I’ll send in the troops immediately: What’s the worst that could happen if you live your life like a little fuck-monkey—
- you dehydrate? (keep water by the bed)
- you’re late for work? (big whoop)
- you chafe? (aloe works wonders)
- you have a heart attack? (what a way to go)
If none of the above deters you from having sex every tea-break, then consider the following. Again, I’m no doctor, but the ol’ in’n’out certainly encourages:
- healthy exercise
- blood flow
- a higher libido
- better sleep
- stress relief
- good fun!
Imagine how long this list would be if I actually knew even the slightest thing about science! Is it possible to have too much of any of these? Doesn’t seem like it.
I feel like I’m preaching to the choir.

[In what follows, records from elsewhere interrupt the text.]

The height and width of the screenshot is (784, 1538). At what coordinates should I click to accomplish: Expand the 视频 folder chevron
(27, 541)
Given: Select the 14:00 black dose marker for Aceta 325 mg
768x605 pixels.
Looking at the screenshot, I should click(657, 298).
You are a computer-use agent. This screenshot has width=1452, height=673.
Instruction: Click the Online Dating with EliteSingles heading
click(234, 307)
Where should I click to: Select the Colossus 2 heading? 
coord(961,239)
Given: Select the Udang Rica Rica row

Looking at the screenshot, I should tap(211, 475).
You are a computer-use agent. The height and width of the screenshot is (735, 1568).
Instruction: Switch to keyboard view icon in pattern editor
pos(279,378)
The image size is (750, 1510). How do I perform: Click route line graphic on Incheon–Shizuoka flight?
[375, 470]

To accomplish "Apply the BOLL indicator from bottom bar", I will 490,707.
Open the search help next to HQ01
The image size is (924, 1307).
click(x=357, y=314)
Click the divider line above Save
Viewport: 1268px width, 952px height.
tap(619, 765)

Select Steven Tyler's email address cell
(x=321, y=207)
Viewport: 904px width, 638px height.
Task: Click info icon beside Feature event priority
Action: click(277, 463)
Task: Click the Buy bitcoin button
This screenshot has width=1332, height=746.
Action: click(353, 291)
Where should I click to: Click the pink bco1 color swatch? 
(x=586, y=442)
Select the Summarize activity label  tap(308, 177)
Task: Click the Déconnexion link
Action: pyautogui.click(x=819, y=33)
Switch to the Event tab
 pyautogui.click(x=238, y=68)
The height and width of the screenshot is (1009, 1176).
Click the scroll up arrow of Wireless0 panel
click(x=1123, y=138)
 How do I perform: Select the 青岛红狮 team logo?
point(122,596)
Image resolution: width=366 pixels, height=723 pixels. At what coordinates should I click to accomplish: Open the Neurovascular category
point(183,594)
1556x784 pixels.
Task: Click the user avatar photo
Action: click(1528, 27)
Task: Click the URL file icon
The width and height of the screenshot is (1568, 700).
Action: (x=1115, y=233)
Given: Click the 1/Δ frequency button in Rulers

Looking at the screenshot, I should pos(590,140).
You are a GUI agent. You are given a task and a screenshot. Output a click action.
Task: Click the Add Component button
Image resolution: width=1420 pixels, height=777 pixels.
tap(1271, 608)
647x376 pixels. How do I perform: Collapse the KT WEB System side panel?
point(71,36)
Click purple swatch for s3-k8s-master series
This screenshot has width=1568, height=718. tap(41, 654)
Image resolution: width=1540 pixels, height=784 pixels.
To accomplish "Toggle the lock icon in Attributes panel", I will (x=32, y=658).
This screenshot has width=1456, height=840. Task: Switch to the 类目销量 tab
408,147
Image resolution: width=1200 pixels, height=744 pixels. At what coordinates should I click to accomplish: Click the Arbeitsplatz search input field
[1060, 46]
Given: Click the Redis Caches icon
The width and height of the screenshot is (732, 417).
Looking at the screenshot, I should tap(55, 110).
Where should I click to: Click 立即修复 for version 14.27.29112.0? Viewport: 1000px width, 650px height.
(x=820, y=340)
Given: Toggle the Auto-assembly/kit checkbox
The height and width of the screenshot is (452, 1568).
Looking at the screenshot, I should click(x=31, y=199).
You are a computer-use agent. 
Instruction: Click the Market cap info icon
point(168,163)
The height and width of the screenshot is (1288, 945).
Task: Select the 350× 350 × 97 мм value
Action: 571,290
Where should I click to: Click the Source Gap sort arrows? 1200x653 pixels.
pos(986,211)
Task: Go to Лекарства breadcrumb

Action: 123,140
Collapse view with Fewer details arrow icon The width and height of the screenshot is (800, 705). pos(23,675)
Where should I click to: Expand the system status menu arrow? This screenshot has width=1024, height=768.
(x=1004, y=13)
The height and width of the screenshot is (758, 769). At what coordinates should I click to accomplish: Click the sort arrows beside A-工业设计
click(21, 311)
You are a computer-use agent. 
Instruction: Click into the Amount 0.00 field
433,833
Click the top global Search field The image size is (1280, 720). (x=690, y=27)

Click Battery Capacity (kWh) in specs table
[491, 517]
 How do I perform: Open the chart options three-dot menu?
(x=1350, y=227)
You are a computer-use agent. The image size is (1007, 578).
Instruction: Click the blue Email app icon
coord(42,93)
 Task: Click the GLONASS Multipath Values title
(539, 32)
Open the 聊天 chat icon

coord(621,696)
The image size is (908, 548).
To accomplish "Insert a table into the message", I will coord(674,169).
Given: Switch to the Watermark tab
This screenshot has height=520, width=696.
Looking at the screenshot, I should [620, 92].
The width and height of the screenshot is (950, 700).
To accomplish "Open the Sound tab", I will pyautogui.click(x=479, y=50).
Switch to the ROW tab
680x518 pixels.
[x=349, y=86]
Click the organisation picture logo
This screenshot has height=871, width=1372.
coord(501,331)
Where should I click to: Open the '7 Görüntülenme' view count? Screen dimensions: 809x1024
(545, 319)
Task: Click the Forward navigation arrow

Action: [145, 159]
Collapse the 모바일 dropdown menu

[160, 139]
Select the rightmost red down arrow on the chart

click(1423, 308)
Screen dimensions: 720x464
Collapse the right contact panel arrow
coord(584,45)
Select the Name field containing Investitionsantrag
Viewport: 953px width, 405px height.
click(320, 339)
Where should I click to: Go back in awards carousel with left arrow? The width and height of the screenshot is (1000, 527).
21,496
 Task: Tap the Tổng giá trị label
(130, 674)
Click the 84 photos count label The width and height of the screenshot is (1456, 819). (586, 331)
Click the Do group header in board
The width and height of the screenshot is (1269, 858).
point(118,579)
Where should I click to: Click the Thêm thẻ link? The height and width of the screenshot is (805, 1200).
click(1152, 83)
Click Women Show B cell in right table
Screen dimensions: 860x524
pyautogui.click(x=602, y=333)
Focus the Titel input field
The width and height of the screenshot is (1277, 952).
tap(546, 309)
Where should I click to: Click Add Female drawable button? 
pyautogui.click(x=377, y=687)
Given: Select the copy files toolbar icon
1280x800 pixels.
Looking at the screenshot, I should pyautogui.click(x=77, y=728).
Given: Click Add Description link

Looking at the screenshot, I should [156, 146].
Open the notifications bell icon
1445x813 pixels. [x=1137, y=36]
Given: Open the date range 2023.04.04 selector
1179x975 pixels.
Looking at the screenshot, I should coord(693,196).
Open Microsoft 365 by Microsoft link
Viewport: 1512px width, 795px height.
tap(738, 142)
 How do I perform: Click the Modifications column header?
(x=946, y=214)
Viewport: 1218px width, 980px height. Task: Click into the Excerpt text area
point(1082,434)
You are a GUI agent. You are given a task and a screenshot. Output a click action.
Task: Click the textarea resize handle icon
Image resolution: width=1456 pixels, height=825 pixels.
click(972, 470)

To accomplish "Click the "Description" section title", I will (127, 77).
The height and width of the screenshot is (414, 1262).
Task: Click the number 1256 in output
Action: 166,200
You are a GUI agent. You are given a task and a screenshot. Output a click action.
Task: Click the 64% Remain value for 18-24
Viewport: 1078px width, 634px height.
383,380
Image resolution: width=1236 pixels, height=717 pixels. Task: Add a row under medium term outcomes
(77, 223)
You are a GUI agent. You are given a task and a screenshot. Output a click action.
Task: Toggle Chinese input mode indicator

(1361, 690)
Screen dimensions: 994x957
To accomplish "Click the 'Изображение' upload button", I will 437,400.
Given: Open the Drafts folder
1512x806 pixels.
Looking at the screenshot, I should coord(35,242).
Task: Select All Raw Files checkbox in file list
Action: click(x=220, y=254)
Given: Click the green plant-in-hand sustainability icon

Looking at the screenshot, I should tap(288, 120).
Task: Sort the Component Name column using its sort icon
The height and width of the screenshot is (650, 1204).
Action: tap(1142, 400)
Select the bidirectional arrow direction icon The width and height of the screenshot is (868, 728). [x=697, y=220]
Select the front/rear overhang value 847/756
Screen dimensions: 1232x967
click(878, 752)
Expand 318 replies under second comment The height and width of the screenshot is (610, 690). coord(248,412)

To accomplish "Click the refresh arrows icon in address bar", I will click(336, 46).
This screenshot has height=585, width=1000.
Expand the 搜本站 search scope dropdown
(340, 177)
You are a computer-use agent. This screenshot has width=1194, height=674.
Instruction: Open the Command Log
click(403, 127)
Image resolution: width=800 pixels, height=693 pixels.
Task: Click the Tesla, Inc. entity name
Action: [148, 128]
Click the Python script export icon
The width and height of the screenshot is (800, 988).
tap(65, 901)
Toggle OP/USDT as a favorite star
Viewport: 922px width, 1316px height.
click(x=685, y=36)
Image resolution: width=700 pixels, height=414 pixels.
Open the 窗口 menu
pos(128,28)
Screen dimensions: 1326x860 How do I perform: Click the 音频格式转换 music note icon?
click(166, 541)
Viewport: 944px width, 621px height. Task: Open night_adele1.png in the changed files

Most of the gay guys I know have very active sex lives. We’re always online, hooking up, picking up, shagging up—and y’know what’s interesting? The term nymphomaniac never comes up. None of us consider ourselves to have “a condition.” We just love sex and welcome it with open arms whenever possible. We enjoy what some might consider enviable sex lives. The Up-tighties of the world can call us promiscuous all they like—they only wish they could get off as much as we do!
Which makes me think of even more reasons!
- It helps improve your mood!
- More practice means you keep getting better at it!
If you’re worried that you’re having too much sex because of some moral reason, well, I can’t help you, other than to suggest you visit your nearest confessional. Maybe you’ll be told that sex is meant for procreation, or something, in which case you should probably have bookmarked a site other than this one.
My advice? Bookmark this site and become a healthy, happy, little fuck-monkey like the rest of us.